A full blown, integrated, production like environment that is used for the single purpose of testing.

So a setup, where every team and person puts his production like application and services. Connected to each other with the only purpose of testing. Deploying it in an E2E test environment is only done for testing or enabling testing. No stubs, no mocks. A complete set of functionalities is available to be tested. Some characteristics for these environments:

  • Cross teams
  • No stubs/mocks
  • Contains only deployments that are also in production (with different configuration)
  • Runs with test-data

Apparently these kind of environments have a lot of different names, as a real fan I’m trying to collect those names:

  • Chain Environment
  • User Acceptance Environment
  • Production Acceptance Environment
  • Broad-stack Environment (Martin Fowler)
  • NGA Environment
  • Retailer Test Environment
  • Acceptance Environment
  • Pre Production Environment
  • Enterprise-wide Integration Test Environment
  • Full-stack Environment
  • Production-like Environment
  • Fake news Environment

Most of the time these kind of environments have only 1 requirement:

It should be as production like as possible

A lot of companies have these kind of environments, it is flaky and often broken, but still people invest in it.
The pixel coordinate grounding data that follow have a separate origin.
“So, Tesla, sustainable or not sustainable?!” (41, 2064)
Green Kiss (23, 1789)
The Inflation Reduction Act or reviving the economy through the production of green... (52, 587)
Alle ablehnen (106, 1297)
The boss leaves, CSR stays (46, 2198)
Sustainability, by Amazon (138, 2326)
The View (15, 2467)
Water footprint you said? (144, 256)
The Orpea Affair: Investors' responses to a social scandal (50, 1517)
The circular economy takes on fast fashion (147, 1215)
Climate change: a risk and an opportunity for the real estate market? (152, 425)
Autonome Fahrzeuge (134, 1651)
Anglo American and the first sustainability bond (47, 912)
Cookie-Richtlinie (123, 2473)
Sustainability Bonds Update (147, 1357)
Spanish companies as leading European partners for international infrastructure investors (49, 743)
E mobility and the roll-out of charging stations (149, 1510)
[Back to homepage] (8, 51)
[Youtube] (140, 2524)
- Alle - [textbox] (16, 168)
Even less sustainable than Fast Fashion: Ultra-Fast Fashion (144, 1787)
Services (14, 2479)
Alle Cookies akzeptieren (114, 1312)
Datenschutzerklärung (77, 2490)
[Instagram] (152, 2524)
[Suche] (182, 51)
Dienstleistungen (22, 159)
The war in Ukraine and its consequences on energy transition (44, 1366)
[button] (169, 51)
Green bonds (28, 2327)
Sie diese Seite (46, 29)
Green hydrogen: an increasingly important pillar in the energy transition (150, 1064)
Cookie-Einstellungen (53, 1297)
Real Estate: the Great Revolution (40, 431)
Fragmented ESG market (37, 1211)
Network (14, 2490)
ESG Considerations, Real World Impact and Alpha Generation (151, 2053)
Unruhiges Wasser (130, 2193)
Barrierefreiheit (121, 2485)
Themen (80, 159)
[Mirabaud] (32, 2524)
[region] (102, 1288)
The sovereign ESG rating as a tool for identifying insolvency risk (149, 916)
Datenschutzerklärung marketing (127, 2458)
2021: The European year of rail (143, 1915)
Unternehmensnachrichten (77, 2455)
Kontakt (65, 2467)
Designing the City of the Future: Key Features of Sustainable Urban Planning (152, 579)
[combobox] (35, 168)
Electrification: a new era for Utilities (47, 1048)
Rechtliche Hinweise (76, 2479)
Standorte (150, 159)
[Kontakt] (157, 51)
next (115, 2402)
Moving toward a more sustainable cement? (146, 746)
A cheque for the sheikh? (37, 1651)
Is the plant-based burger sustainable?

Apparently people still need it? Or maybe no effort is put in changing the way we test our software? Can’t we say goodbye to the ‘A’ in DTAP (Develop, Test, Acceptance, Production)? I heard many arguments (next blog posts) to keep these kind of environments, but none of them hold ground. When the idea of abandoning the E2E Test environments formed, I was a bit skeptical (in the beginning). But I saw it is possible to work without it while achieving higher quality software and a more efficient team.

There is a lot of discussion about Architecture. Microservices, Monolith, Cloud, Serverless, etc. And switching to these architectures are done quite often. But the architectural questions are always about how production is going to run, not about how it should work for testing the software. By investing more in improving these setups, the team can be more efficient.

In the next blog post I will cover the reasons why I think these E2E test environments are bad.